B.   DAMPAK TPA TERHADAP LINGKUNGAN
Sejumlah dampak negatif dapat ditimbulkan dari keberadaan TPA. Dampak tersebut bisa beragam: polusi udara berupa bau (bangkai yang terkubur di bawah timbunan sampah); kerusakan infrastruktur (kerusakan ke akses jalan oleh kendaraan berat); pencemaran lingkungan setempat (seperti pencemaran air tanah oleh kebocoran dan pencemaran tanah sisa selama pemakaian TPA, begitupun setelah penutupan TPA); pelepasan gas metana yang disebabkan oleh pembusukan sampah organik (metana adalah gas rumah kaca yang berkali-kali lebih potensial daripada karbon dioksida, dan dapat membahayakan penduduk suatu tempat); melindungi pembawa penyakit seperti tikus dan lalat, khususnya dari TPA yang dioperasikan secara salah.
Pada TPA km 14 Palangka Raya, melalui wawancara singkat dengan warga sekitar merasa belum mengalami dampak negative tersebut. Kemungkinan tidak terasanya dampak negative tersebut dikarenakan warga sekitar juga didominasi oleh pemulung yang notabene sudah terbiasa dengan lingkungan sampah. Bagi mereka dampak positif yang dirasakan yaitu TPA sebagai ladang kerja mereka untuk mengais rezeki bagi pemenuhan kebutuhan hidup mereka.
Dampak negative yang timbul sebenarnya sudah dapat kita rasakan ketika berkunjung ke TPA km 14 Palangka Raya terutama polusi udara berupa bau, keberadaan binatang seperti lalat yang dapat menjadi vector penyakit. Kelemahan sistem pengelolaan yang tidak pernah melakukan uji laboratorium rutin terhadap tanah dan air tanah membuat tidak adanya data pembanding bahwa dampak negative telah timbul.

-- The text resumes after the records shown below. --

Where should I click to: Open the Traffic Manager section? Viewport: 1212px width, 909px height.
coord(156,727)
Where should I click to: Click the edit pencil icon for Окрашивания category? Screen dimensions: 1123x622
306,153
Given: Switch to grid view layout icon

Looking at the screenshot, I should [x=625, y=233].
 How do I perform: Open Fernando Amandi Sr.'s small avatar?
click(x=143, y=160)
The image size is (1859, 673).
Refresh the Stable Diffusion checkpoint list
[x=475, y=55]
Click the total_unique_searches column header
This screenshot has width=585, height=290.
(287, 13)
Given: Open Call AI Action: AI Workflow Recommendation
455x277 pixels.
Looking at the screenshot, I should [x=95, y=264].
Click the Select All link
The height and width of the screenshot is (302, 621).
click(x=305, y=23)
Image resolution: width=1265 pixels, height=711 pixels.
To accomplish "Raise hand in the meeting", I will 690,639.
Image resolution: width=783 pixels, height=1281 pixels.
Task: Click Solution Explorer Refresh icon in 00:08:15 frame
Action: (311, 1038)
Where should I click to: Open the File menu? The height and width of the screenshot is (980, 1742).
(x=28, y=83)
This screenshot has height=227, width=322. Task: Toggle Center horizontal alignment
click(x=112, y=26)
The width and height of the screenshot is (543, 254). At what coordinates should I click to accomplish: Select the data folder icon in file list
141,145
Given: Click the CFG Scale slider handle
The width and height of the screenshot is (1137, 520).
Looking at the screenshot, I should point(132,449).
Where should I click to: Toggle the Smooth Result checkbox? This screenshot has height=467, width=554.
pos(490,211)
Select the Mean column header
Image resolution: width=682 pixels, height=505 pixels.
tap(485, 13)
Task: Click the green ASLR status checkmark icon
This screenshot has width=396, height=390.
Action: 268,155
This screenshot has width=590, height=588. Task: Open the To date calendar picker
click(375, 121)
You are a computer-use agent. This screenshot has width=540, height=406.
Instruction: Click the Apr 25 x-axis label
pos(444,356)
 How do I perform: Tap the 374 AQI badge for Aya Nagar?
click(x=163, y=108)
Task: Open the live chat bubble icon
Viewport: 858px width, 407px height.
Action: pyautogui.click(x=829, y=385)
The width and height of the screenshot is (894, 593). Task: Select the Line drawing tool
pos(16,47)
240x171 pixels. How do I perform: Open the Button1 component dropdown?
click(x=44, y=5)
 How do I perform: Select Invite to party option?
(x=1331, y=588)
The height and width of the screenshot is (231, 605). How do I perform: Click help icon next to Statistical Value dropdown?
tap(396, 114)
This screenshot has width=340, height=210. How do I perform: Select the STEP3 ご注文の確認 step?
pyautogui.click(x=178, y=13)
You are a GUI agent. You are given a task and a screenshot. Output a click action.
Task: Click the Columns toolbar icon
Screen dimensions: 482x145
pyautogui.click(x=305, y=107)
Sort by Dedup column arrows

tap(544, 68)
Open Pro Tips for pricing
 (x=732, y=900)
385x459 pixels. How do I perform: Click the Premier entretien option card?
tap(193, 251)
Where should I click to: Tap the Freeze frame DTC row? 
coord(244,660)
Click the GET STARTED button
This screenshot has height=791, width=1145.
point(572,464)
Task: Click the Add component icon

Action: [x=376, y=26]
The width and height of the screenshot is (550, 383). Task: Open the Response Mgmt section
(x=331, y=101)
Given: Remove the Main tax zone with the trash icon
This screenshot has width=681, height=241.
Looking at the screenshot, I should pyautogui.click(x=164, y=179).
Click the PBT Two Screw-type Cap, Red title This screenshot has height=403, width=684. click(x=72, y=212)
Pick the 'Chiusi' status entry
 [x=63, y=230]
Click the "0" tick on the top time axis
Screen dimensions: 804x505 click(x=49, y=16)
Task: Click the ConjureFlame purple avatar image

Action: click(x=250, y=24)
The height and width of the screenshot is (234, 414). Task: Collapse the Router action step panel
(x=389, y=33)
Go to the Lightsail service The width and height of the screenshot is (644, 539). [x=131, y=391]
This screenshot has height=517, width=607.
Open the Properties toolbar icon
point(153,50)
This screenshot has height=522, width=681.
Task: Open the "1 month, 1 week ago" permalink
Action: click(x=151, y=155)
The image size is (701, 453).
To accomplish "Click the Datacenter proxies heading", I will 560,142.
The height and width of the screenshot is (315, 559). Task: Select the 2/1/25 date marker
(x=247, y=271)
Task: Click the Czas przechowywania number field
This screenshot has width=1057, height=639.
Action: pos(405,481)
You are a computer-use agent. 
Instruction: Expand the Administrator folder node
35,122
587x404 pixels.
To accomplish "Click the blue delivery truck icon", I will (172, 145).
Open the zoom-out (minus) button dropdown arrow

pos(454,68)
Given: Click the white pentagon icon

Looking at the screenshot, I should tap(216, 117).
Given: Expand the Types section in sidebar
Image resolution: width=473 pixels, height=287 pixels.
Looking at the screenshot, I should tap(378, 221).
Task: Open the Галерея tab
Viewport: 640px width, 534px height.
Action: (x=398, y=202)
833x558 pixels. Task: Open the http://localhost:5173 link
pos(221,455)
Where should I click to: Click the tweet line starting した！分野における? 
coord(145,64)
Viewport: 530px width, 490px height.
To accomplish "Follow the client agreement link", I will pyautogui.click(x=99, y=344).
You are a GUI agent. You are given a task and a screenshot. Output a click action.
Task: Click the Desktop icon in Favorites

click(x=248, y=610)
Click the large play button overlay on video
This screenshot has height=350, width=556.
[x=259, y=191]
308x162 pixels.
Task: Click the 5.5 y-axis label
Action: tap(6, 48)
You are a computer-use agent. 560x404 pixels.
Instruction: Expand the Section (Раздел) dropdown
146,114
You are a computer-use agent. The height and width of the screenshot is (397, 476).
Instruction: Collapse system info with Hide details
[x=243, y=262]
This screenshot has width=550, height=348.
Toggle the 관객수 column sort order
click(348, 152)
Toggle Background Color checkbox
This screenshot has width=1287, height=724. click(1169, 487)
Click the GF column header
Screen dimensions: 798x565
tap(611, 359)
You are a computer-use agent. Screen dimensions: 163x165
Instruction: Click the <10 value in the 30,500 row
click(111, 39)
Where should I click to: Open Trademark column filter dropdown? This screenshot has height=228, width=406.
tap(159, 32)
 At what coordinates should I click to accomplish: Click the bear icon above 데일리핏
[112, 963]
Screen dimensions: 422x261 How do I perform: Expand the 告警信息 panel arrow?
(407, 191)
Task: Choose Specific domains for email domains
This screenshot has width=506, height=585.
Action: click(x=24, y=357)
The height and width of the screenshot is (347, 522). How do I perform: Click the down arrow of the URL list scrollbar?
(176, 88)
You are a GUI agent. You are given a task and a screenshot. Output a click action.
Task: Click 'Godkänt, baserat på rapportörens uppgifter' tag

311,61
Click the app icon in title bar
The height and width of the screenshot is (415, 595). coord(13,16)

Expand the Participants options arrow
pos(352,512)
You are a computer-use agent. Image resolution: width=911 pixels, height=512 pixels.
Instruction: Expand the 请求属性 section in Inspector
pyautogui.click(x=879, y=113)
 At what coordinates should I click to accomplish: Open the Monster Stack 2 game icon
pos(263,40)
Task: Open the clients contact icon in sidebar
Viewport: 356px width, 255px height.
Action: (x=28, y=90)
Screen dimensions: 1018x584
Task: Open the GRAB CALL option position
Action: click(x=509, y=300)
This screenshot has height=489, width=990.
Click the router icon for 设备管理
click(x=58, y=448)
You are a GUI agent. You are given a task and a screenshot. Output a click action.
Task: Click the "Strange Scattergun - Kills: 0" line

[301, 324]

C.   PERSOALAN SAMPAH DI MASA YANG AKAN DATANG
Permasalahan Pemerintah Kota Palangka Raya dalam pengelolaan sampah sangat menentukan keberlangsungan lingkungan di Kota Palangka Raya. Beberapa permasalahan yang masih dirasakan adalah:
1.   Sarana prasarana kebersihan yang ada masih kurang serta kondisinya semakin rusak/tua, sementara jumlah timbunan sampah semakin meningkat dan luas wilayah pemukiman semakin melebar.
2.  Masyarakat Kota Palangka Raya sebagai sumber sampah partisipasinya dalam pengelolaan sampah masih rendah. Ini tercermin dari perilaku membuang sampah sembarangan
3.  Tertibnya UU no 18 Tahun 2008 tentang Pengelolaan Sampah menjadi beban Pemerintah Kota Palangka Raya untuk melaksanakannya mengingat keterbatasan anggaran kebersihan selama ini.
Menurut data Kementerian Lingkungan Hidup, setiap orang rata-rata menghasilkan sampah 2,6 liter per hari. Jika penduduk Kota Palangka Raya yang berjumlah 220.223 jiwa maka dihasilkan 572 m3 per hari sampah, jika menilik data dari Dinas Pasar dan Kebersihan bahwa timbulan sampah kota Palangka Raya saat ini adalah 564 m3/hari (213.972 m3/tahun) maka rata-rata setiap orang di Kota Palangka Raya menghasilkan sampah 2,56 liter. Dengan rata-rata laju pertumbuhan penduduk 3,1% per tahun, maka bisa diperkirakan untuk 10-20 tahun maka akan terdapat 298.847 jiwa pada tahun 2020 dan 405.542 jiwa pada tahun 2030. Hal ini berarti akan menghasilkan  sampah per hari 10 tahun ke depan adalah 768 m3 dan 1.042 m3 20 tahun ke depan, padahal kemampuan TPA km 14 hanya 77% dari timbulan sampah per hari. Bisa dibayangkan jika tahun 2011 saja hanya mampu menangani 384 m3 maka untuk 10-20 tahun ke depan TPA ini sudah tidak mampu lagi menampung sampah per harinya.
Dari sisi anggaran yang selalu menjadi alasan Pemerintah Kota Palangka Raya kesulitan dalam pengelolaan sampah dapat terlihat pada tabel 3 serta retribusi dapat terlihat pada tabel 4.

Tabel 3. Anggaran
Sumber : Dinas Pasar dan Kebersihan Kota Palangka Raya (2011)

Tabel 4. Retribusi
Sumber : Dinas Pasar dan Kebersihan Kota Palangka Raya (2011)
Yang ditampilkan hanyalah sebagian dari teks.